RECORDS PROVIDED section start

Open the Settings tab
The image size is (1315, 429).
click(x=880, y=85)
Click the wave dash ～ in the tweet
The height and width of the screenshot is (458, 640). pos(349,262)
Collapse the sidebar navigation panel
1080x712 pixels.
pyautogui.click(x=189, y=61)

RECORDS PROVIDED section end
RECORDS PROVIDED section start

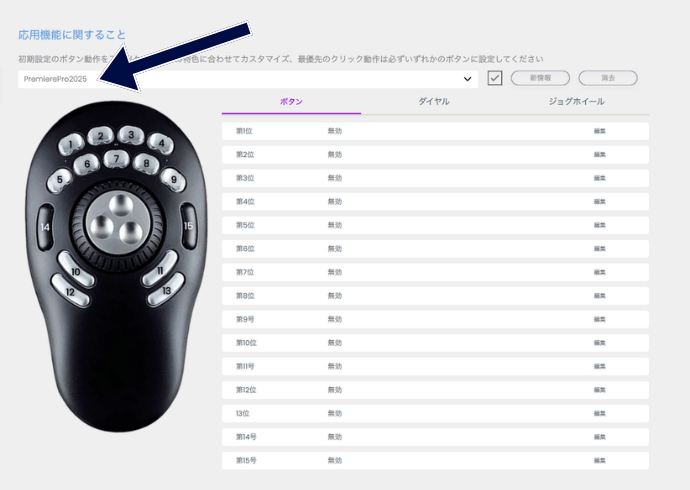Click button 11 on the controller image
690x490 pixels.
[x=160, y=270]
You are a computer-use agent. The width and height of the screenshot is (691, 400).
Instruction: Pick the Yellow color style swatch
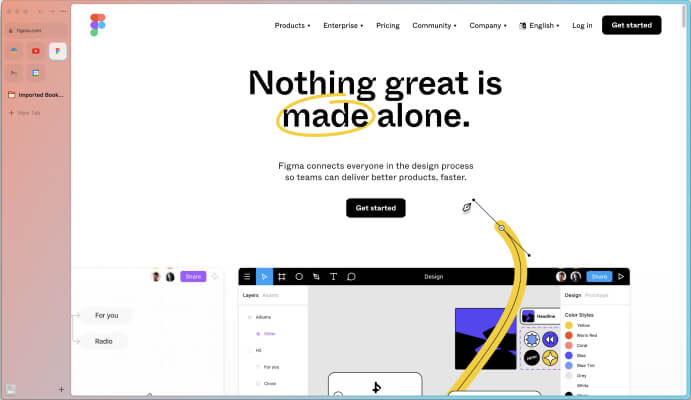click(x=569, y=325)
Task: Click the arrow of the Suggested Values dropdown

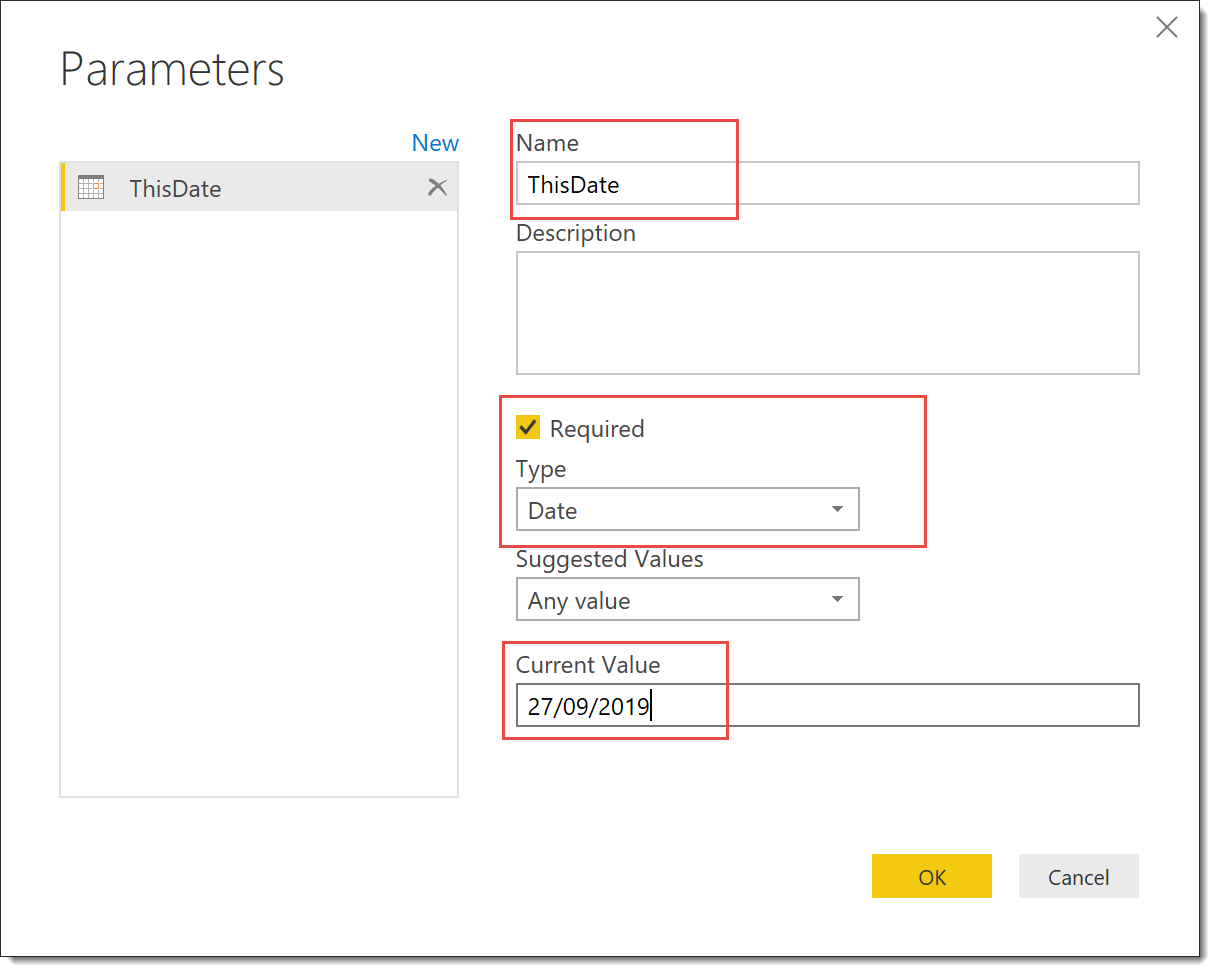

RECORDS PROVIDED section end

▶ EXERCISE AIM: A verbatim reproduction is expected: starting at the line above that has "You are a computer-use", ending at the line that has "Task: Click the", both included, and with no pictures and no other lines.

▶ EXERCISE ANSWER:
You are a computer-use agent. The width and height of the screenshot is (691, 400).
Instruction: Pick the Yellow color style swatch
click(x=569, y=325)
Task: Click the arrow of the Suggested Values dropdown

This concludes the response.